WHAT TO PRODUCE: Arrange every line of the items below into a Markdown table with the columns "Row" and "Line". Number the rows, skip blank lines, and leave the pictures out of your answer.
:: ENTRIES SUPPLIED
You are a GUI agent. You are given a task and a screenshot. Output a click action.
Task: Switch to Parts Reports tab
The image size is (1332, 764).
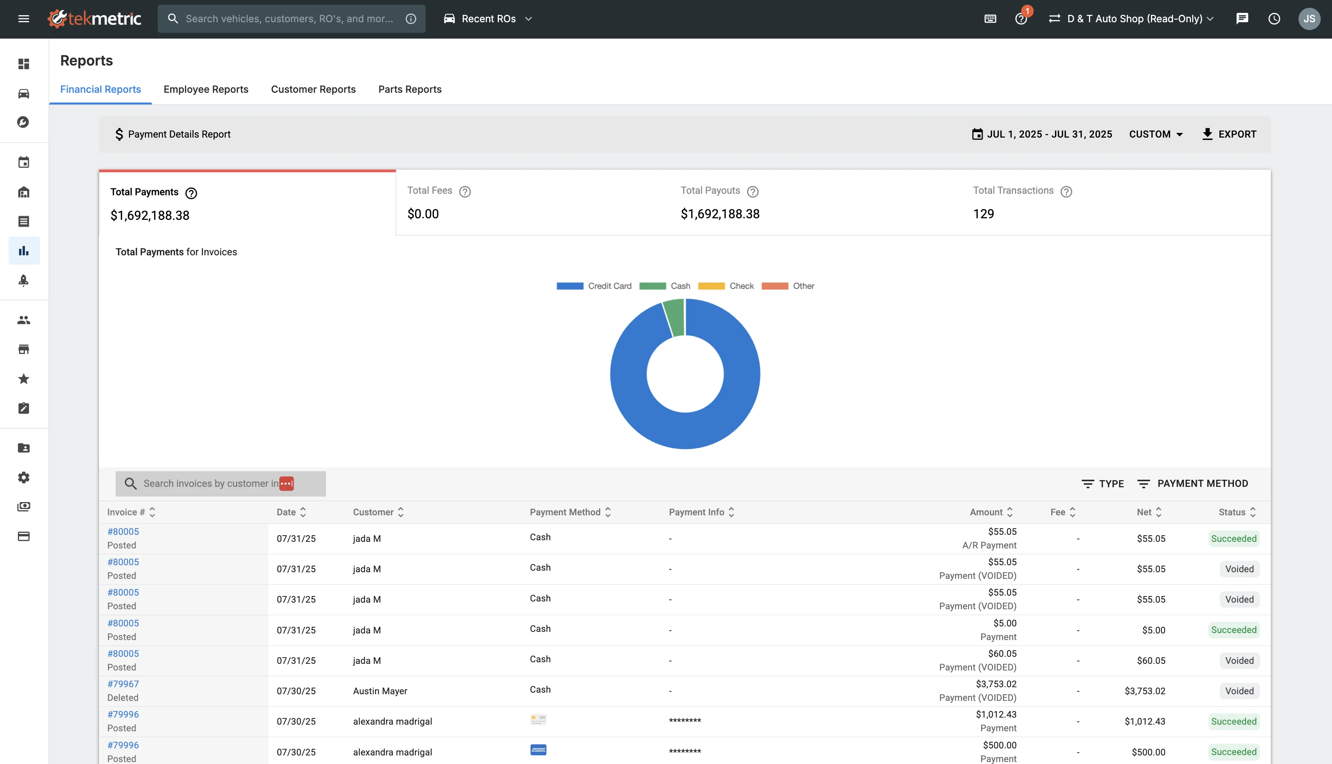click(410, 89)
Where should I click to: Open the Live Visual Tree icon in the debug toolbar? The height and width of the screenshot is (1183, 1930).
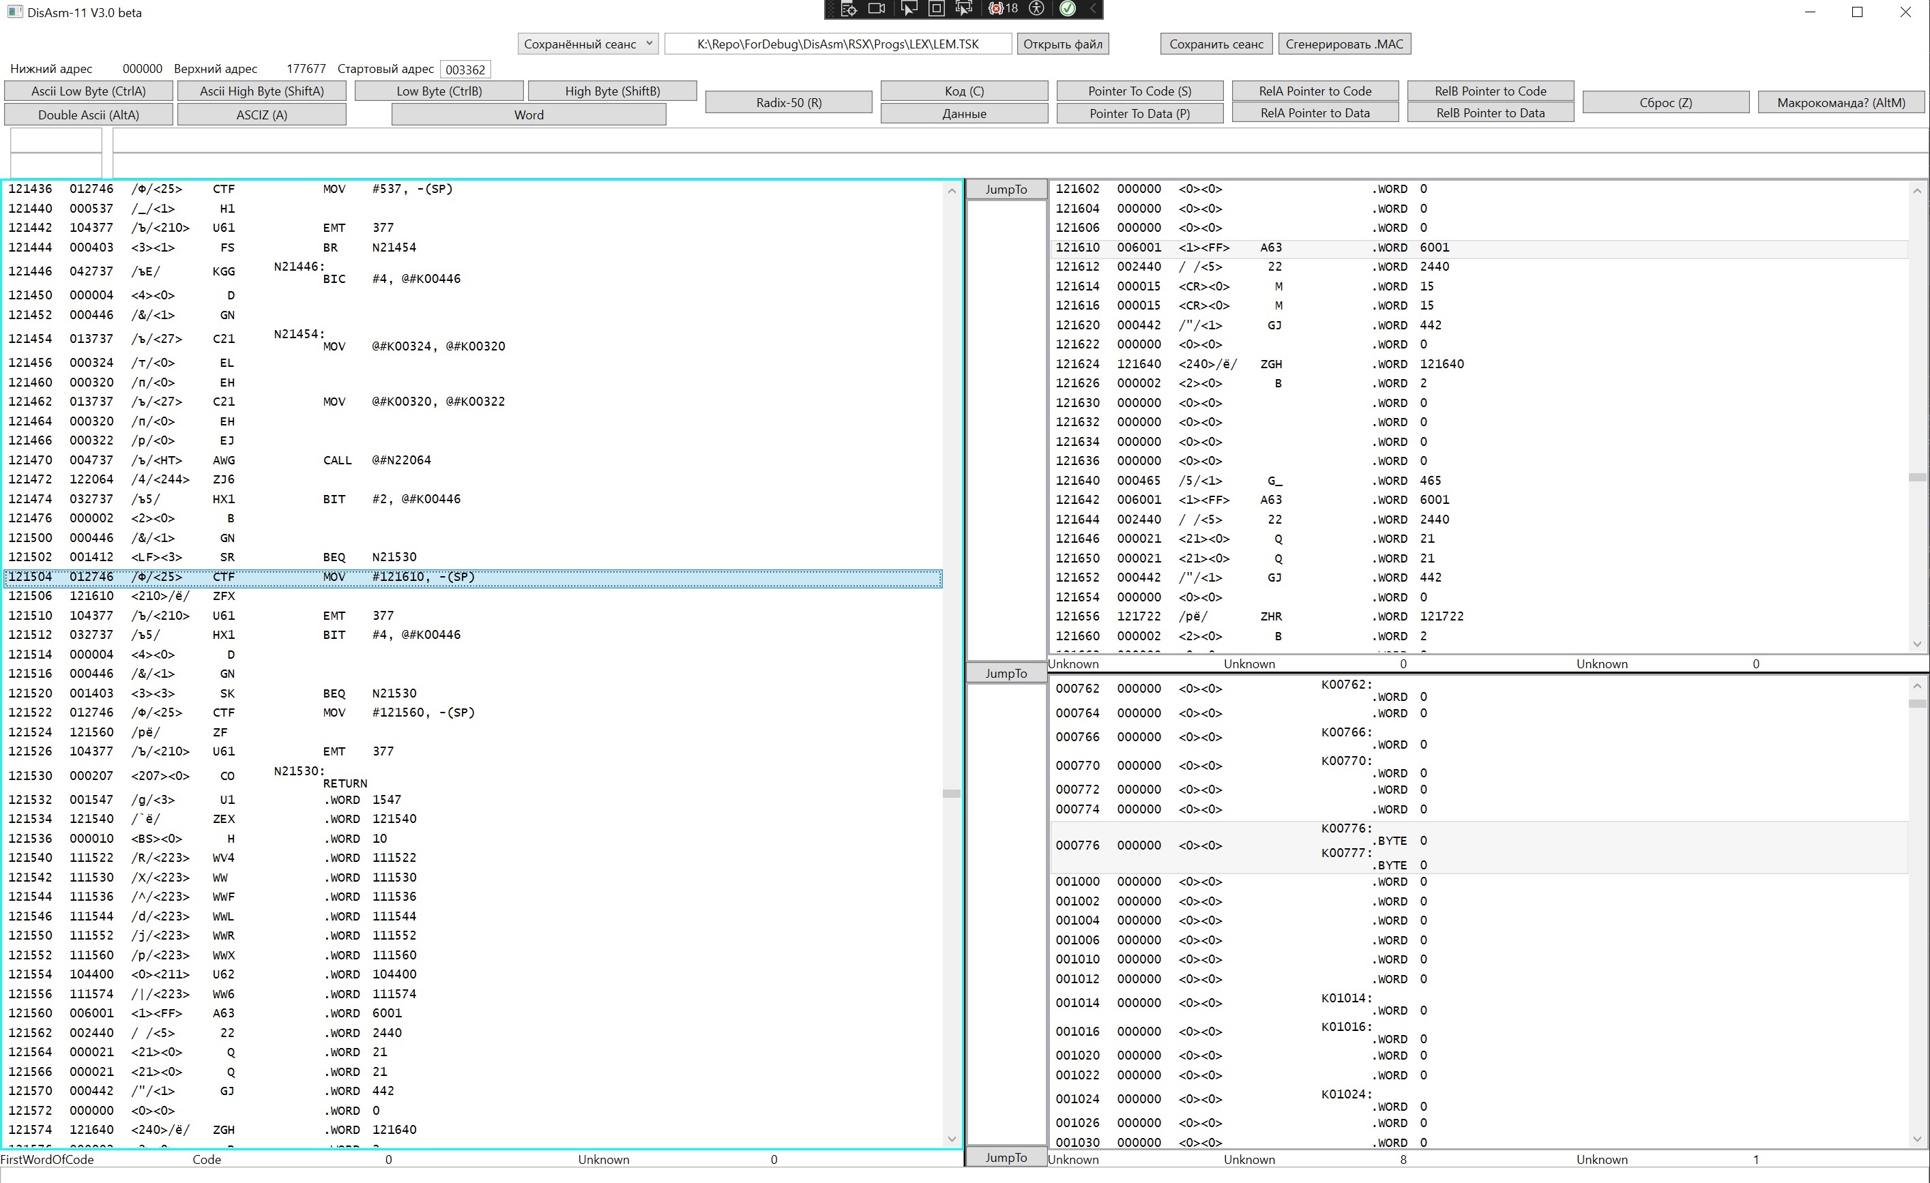(849, 9)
::::
RESPONSE FOR THIS EXERCISE:
| Row | Line |
|---|---|
| 1 | You are a GUI agent. You are given a task and a screenshot. Output a click action. |
| 2 | Task: Switch to Parts Reports tab |
| 3 | The image size is (1332, 764). |
| 4 | click(410, 89) |
| 5 | Where should I click to: Open the Live Visual Tree icon in the debug toolbar? The height and width of the screenshot is (1183, 1930). |
| 6 | (849, 9) |